▸ **WORK INSTRUCTIONS**
Reproduce the micro-fusion passage from "In the decoders, only" up to and including "ready to retire.", changing every "complex decoder" to "decoder 0".

Micro-fusion + un-lamination gets the throughput benefits of micro-fusion throughout most of the front-end, only losing it at issue/rename. Without that benefit, more code could run into bottlenecks in those earlier parts of the pipeline, especially legacy decode where any multi-uop instruction has to decode in the one "complex" decoder, not any of the "simple" decoders. https://www.realworldtech.com/sandy-bridge/4/
Sandybridge-family simplified the uop format for the out-of-order parts of the back-end (ROB and RS)1; fewer transistors for the same number of ROB entries saves power in a power-intensive part of the CPU. The ROB has to keep track of whether both uops have finished executing, and is dealing with physical register numbers since register-rename has already happened on issue/rename/allocate.
It makes sense to me that it would be worth it to decode vaddps ymm0, ymm1, [rdi+rdx*4]
to a single uop in the decoders and uop cache, and un-laminate later, rather than not fuse in the first place.
In the decoders, only the one complex decoder can produce more than 1 uop, so any multi-uop instruction that didn't already happen to be first in its decode group ends that group early. Having a bunch of instructions with memory operands using indexed addressing modes could cripple legacy-decode throughput as every such instruction would decode by itself, needing the complex decoder.
In the uop cache, saving space makes sense; 6 uops per "line" isn't very big, and an extra uop for multiple instructions could easy require an extra "line" for the same 32-byte block, reducing cache density and thus hit rate. Unlike the ROB, it only needs to get fetched as part of a block, not indexed to have have a completion port mark it as "done" and ready to retire.
Intel did change things in Haswell to allow keeping more instructions micro-fused: instructions with 2 operands, with a read+write destination, can keep an indexed addressing mode micro-fused, like addps xmm0, [rdi + rdx*4]
. But not vaddps xmm0, xmm0, [rdi+rdx*4]
, unfortunately. See Micro fusion and addressing modes
So apparently they realized or decided it was worth spending a few more bits on ROB entries to reduce un-lamination in a lot of code. A lot of the time CPUs are running scalar code, with instructions like add rdx, [rsi+rcx]
or mov [rdi + rcx*4], eax
(stores are store-address + store-data uops on Intel CPUs, each writing part of a store-buffer entry), not AVX. Also, the Haswell uop format had to change to accommodate single-uop FMA with 3 inputs; before that Intel uops could have at most 2 inputs. (It wasn't until Broadwell that they took advantage of this to make adc
and cmov
single-uop; perhaps they wanted disabling FMA via microcode to be an option in case a bug was discovered, so didn't want to hard-wire it into how some baseline x86 instructions were handled, which couldn't be disabled in a CPU that needs to run existing binaries.)

▸ **INFORMATION SHOWN**
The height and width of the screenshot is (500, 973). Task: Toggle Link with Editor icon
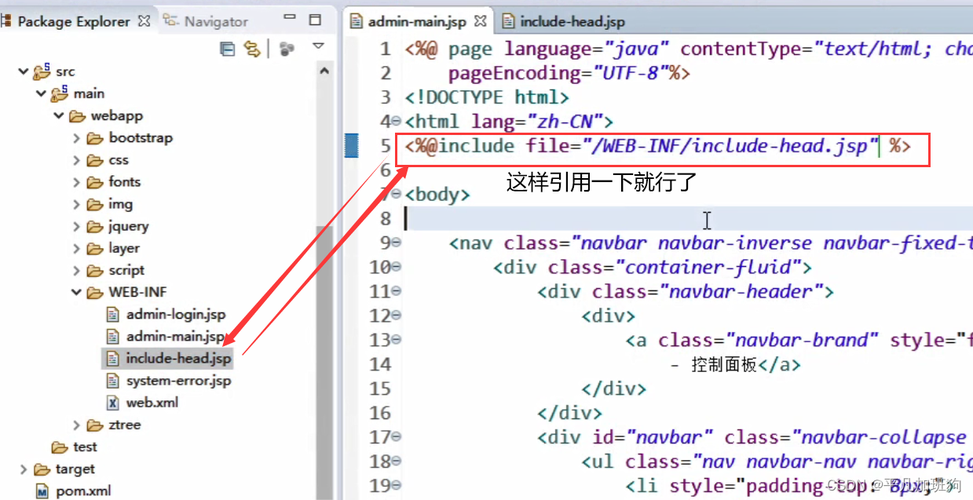tap(252, 48)
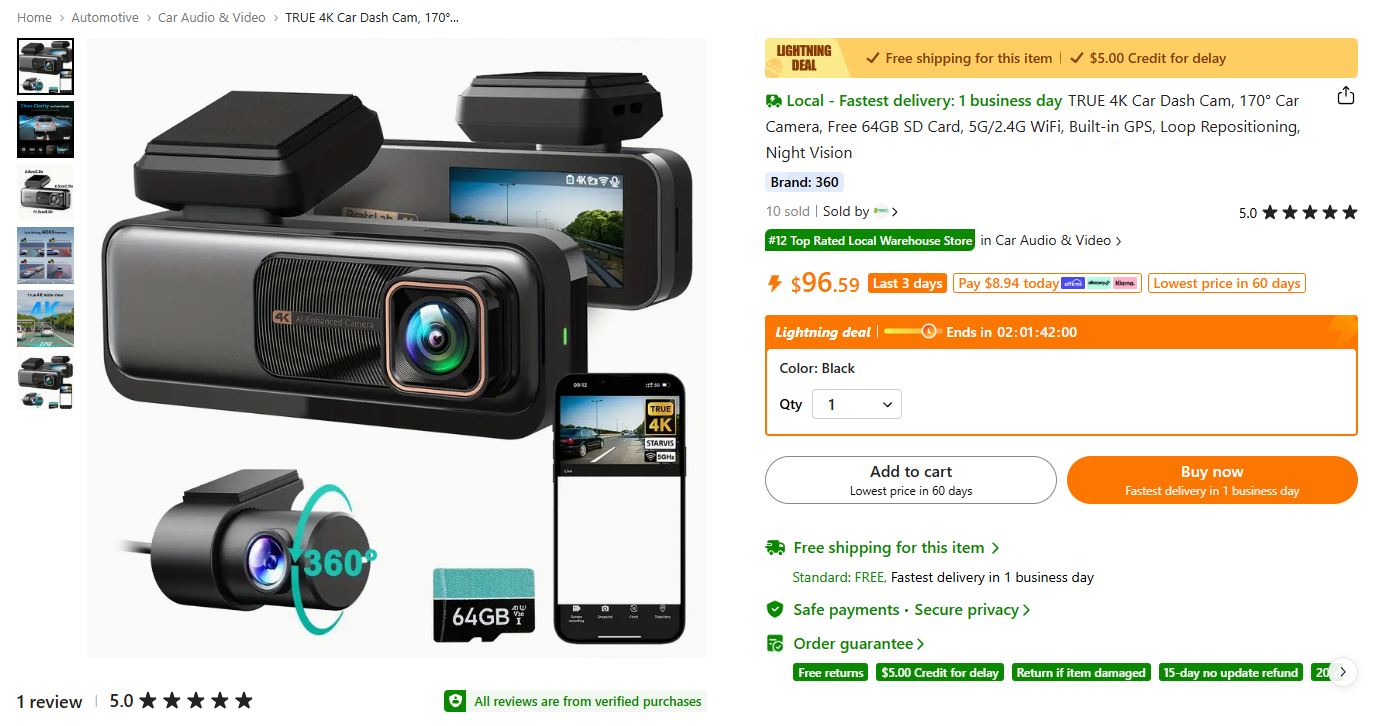The height and width of the screenshot is (726, 1383).
Task: Open the Qty quantity dropdown
Action: (x=857, y=404)
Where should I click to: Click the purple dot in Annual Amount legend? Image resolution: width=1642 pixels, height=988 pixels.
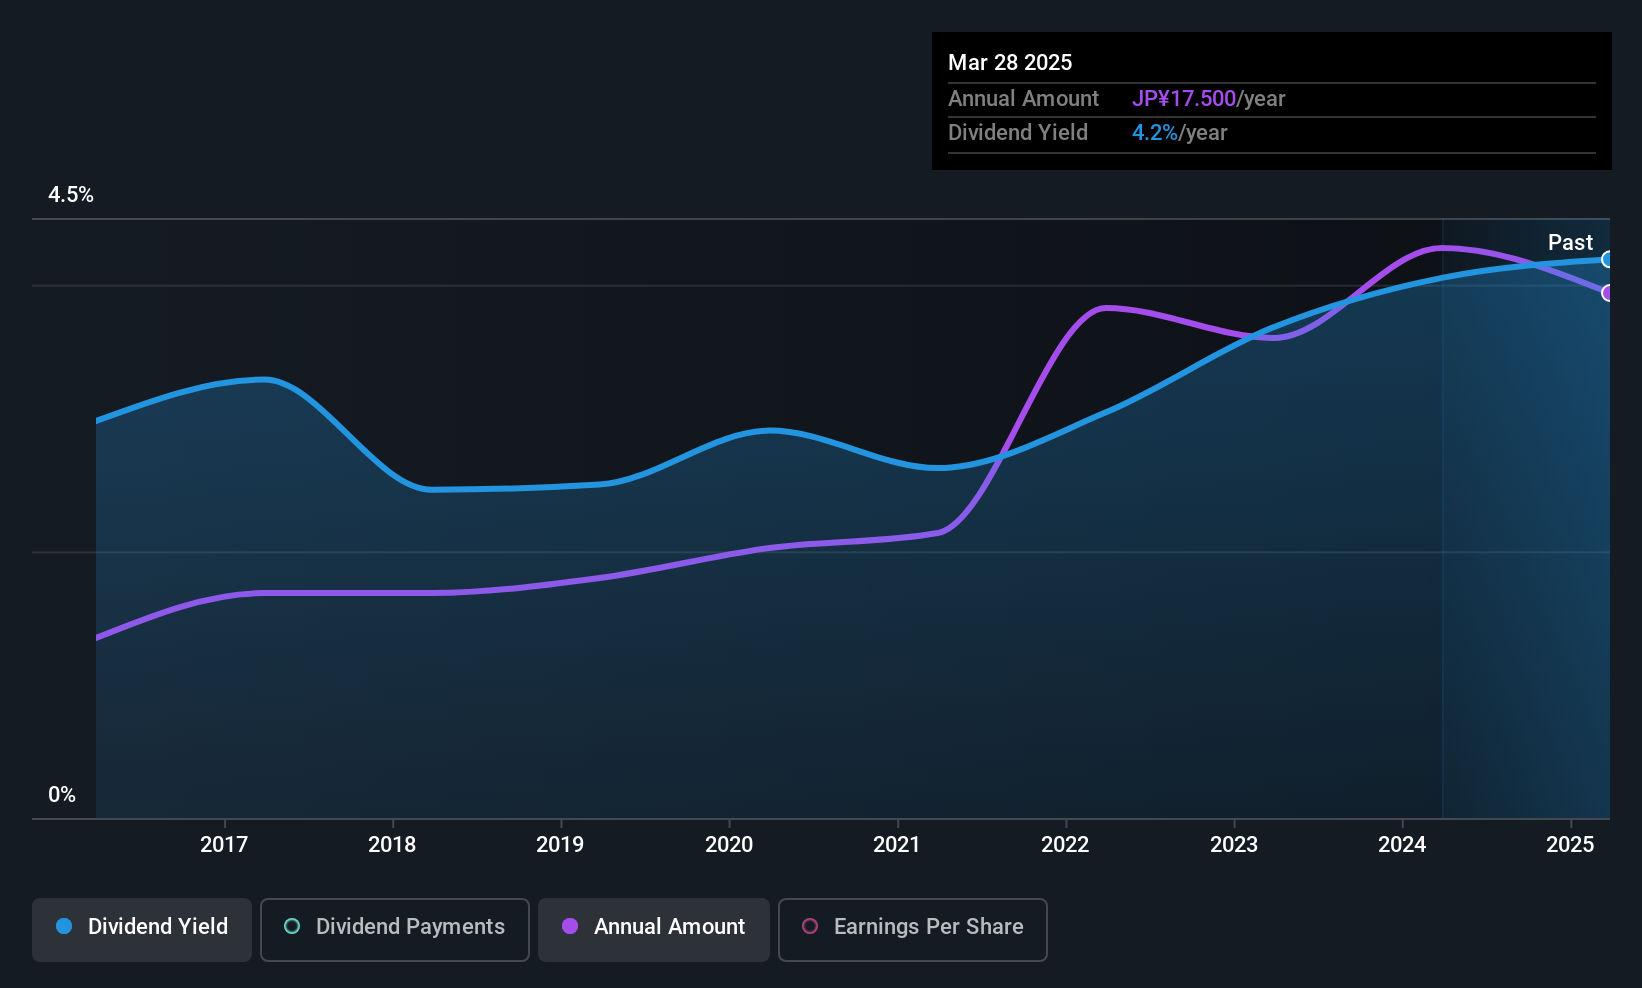pos(570,926)
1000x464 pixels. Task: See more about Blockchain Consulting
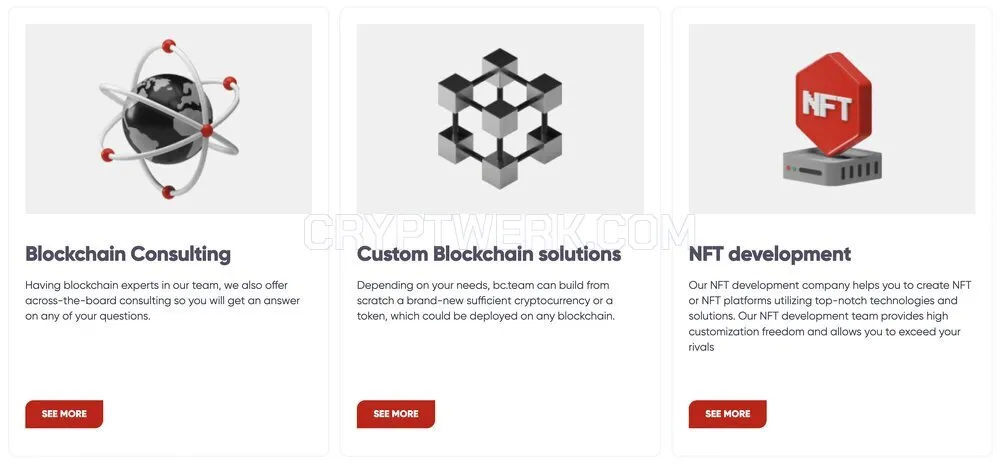pos(64,414)
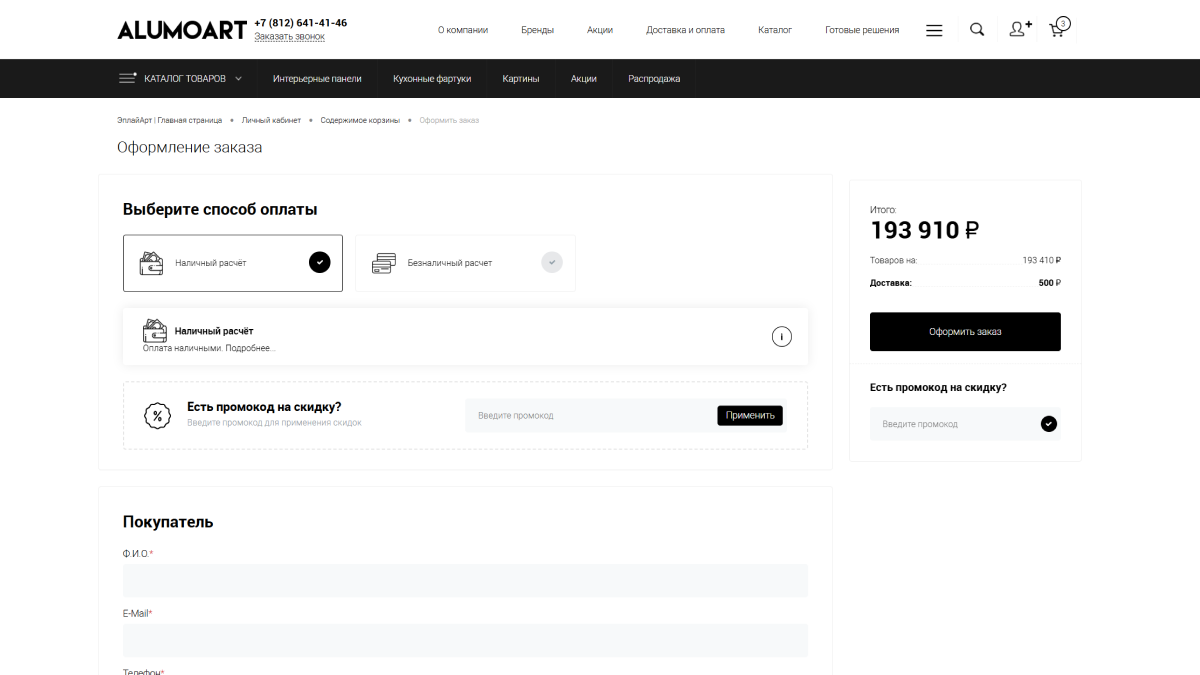1200x675 pixels.
Task: Focus the E-Mail input field
Action: point(465,640)
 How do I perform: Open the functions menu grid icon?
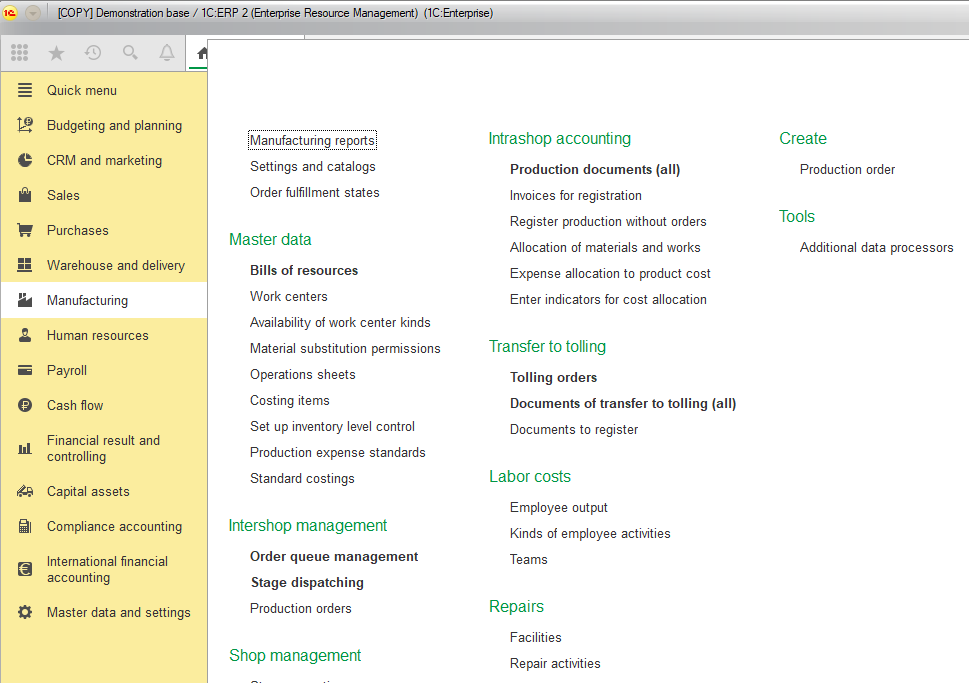tap(20, 53)
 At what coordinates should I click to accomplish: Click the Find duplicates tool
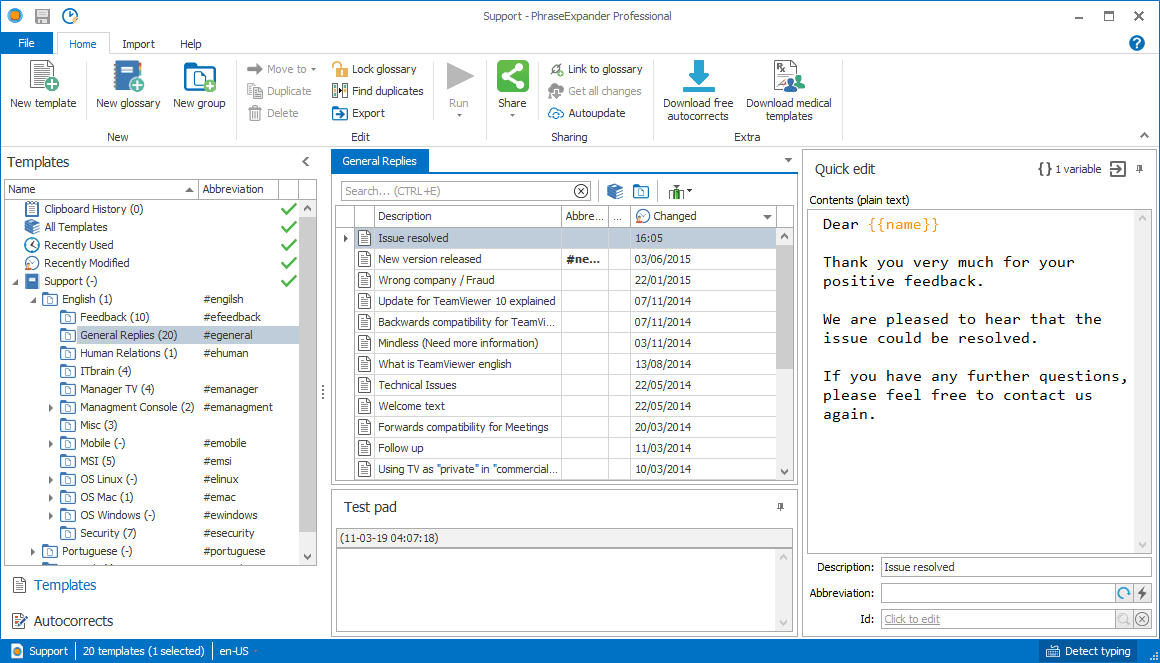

▸ **EXERCISE OUTPUT**
In the decoders, only the one decoder 0 can produce more than 1 uop, so any multi-uop instruction that didn't already happen to be first in its decode group ends that group early. Having a bunch of instructions with memory operands using indexed addressing modes could cripple legacy-decode throughput as every such instruction would decode by itself, needing the decoder 0.
In the uop cache, saving space makes sense; 6 uops per "line" isn't very big, and an extra uop for multiple instructions could easy require an extra "line" for the same 32-byte block, reducing cache density and thus hit rate. Unlike the ROB, it only needs to get fetched as part of a block, not indexed to have have a completion port mark it as "done" and ready to retire.